Liam’s fingers tightened around the wrench still in his hand. "I have been working."

"You have been hiding."

"I have been repairing a turbine."

"You have been sleeping in your lab."

"I was tired."

"You were avoiding my suite."

Liam tried his best to find an excuse, but his brain refused to help.

Arik stopped in front of him, close enough that the bond surged warm and immediate between them, close enough that Liam could smell him under the metallic bite of ether and heated machinery.

Warm stone. Caramel. Possessive restraint fraying at the edges.

"I asked you to come back," Arik said.

Liam looked away first, which was unforgivable.

"I had work."

"You always have work."

"The Vanguard does not repair itself."

"No," Arik said. "But it has become a convenient excuse."

Liam’s eyes narrowed. "Careful."

Arik smiled faintly, but there was no amusement in it.

"I have been careful for a week, Liam."

The words landed harder than Liam expected.
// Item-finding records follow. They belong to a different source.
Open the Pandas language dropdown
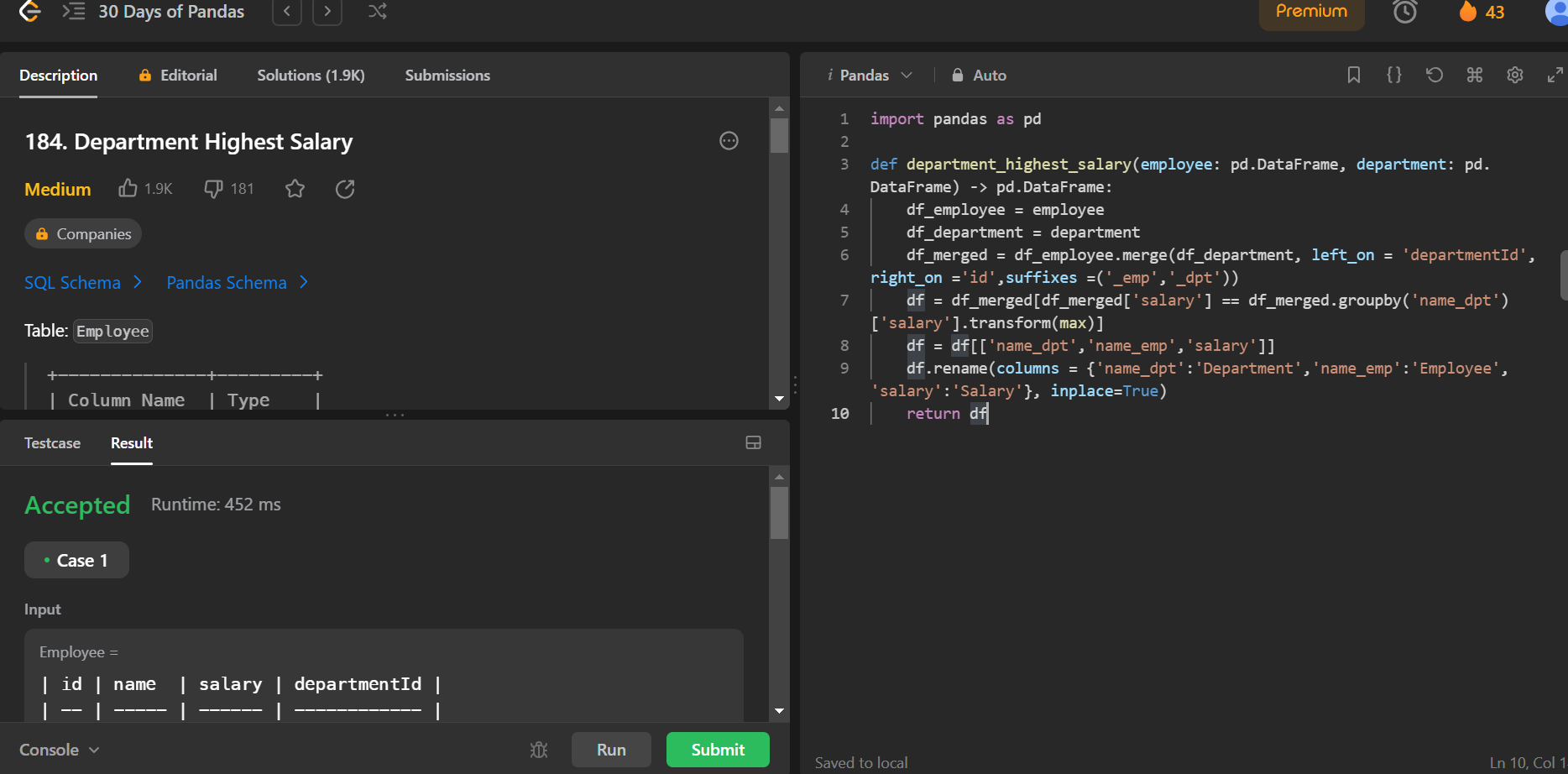 (x=870, y=75)
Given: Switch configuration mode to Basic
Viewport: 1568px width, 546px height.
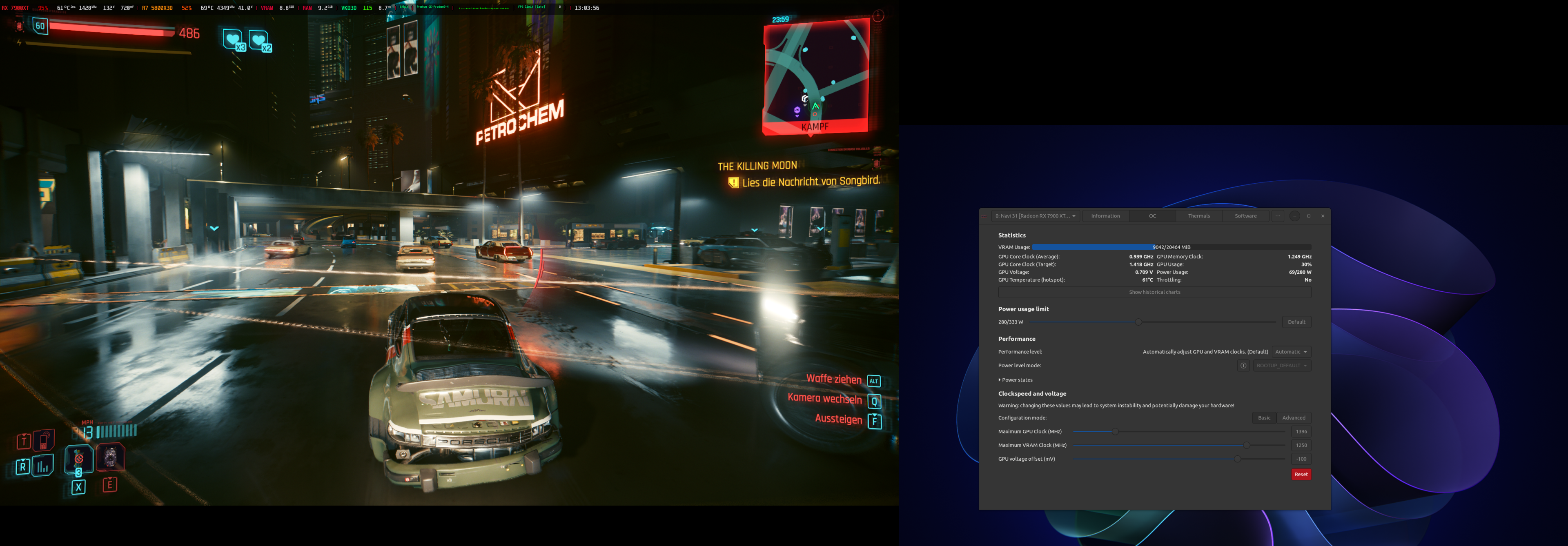Looking at the screenshot, I should pos(1264,418).
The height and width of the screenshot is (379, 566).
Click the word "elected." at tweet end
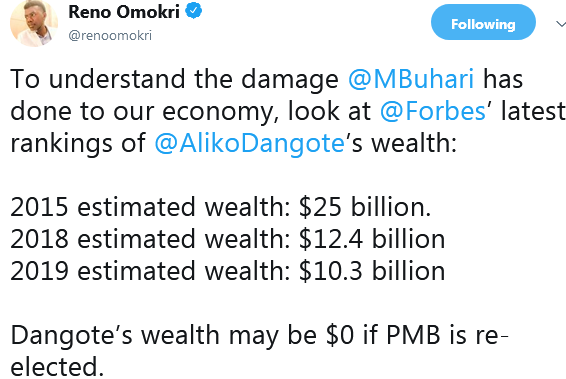57,367
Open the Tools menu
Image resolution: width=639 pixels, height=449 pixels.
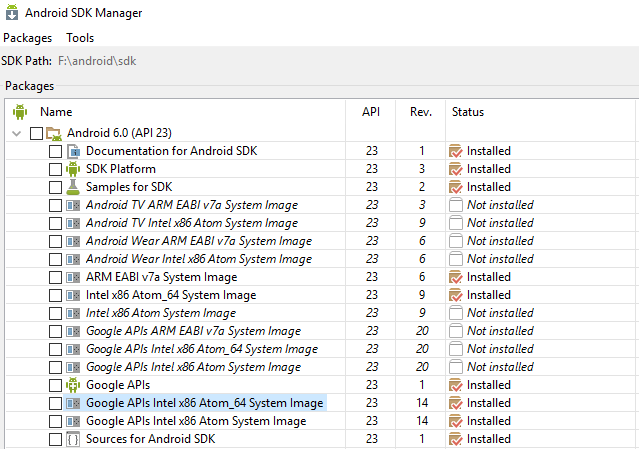click(x=80, y=38)
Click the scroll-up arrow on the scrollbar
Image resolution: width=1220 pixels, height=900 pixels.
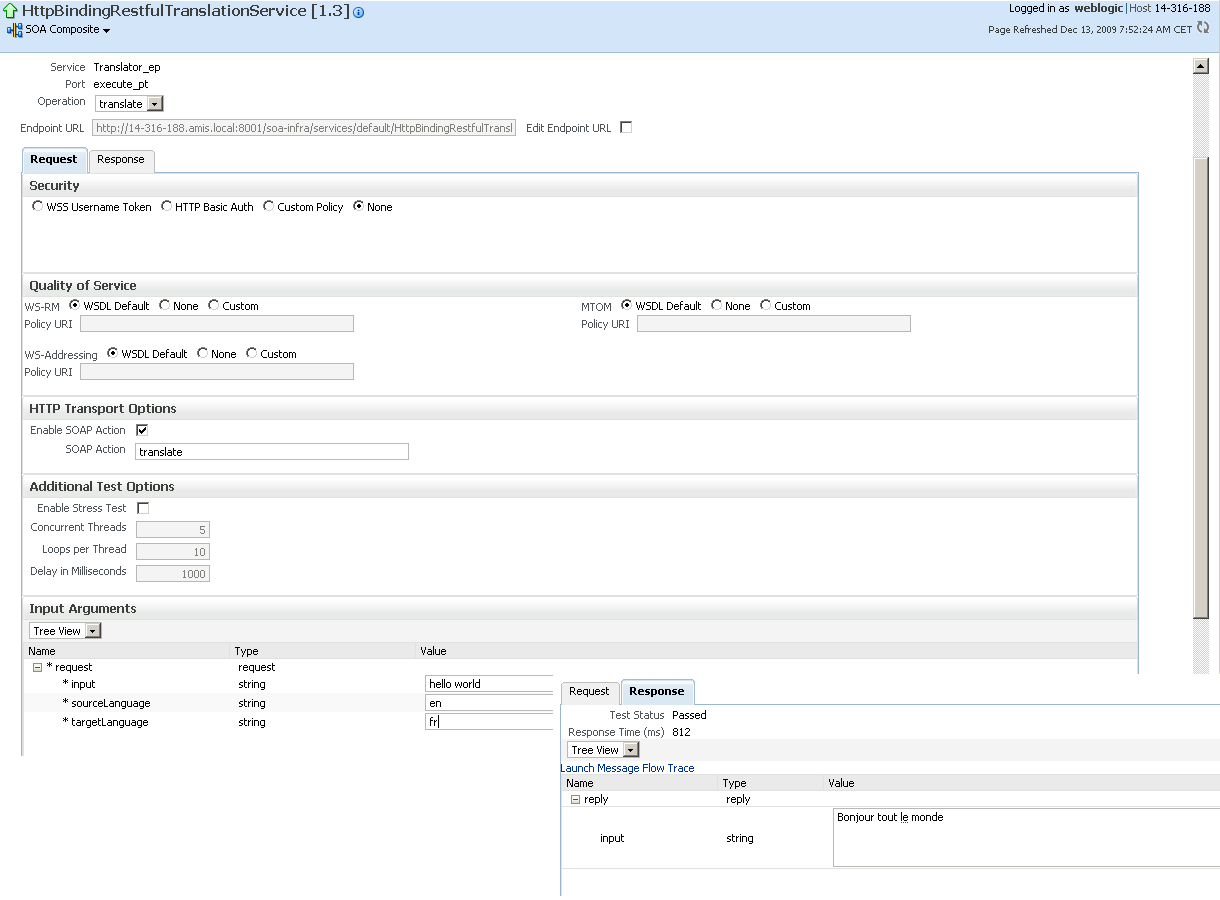pos(1201,66)
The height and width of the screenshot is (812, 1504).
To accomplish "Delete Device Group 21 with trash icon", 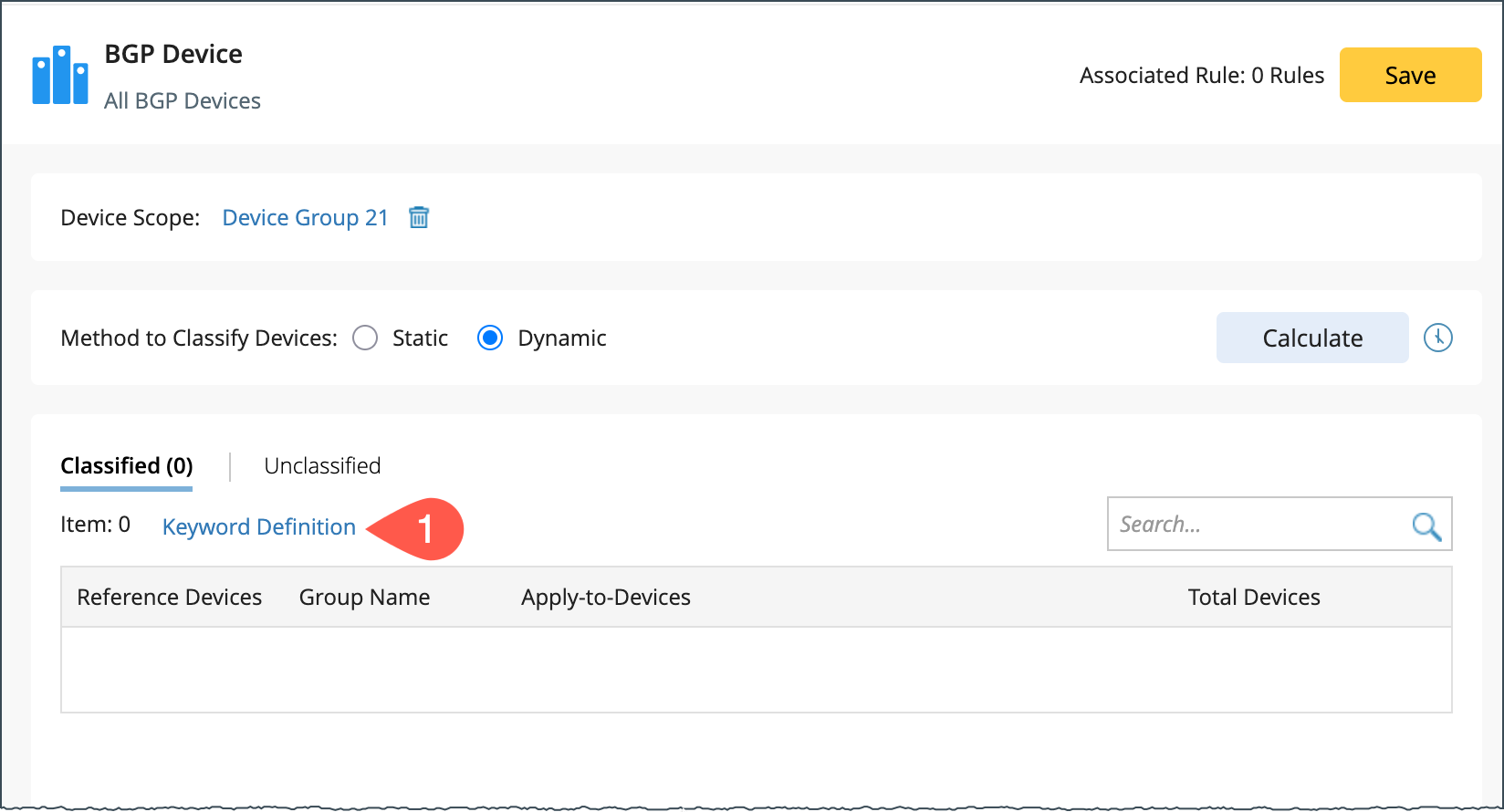I will coord(419,217).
The gate pulsed again below them, faintly this time, as if agreeing with him.

Arik’s gaze did not waver. "I let you stay because you needed the lab. I let you avoid the residence because the bond was new, and you do poorly with being cornered. I let you pretend exhaustion was the reason you kept sleeping here, because I knew if I pushed too hard, you’d turn this entire platform into a battlefield and call it maintenance."

Liam made a tsk sound, pouting that it was in fact what he wanted to do.

"We need to talk." Arik said with an extended hand.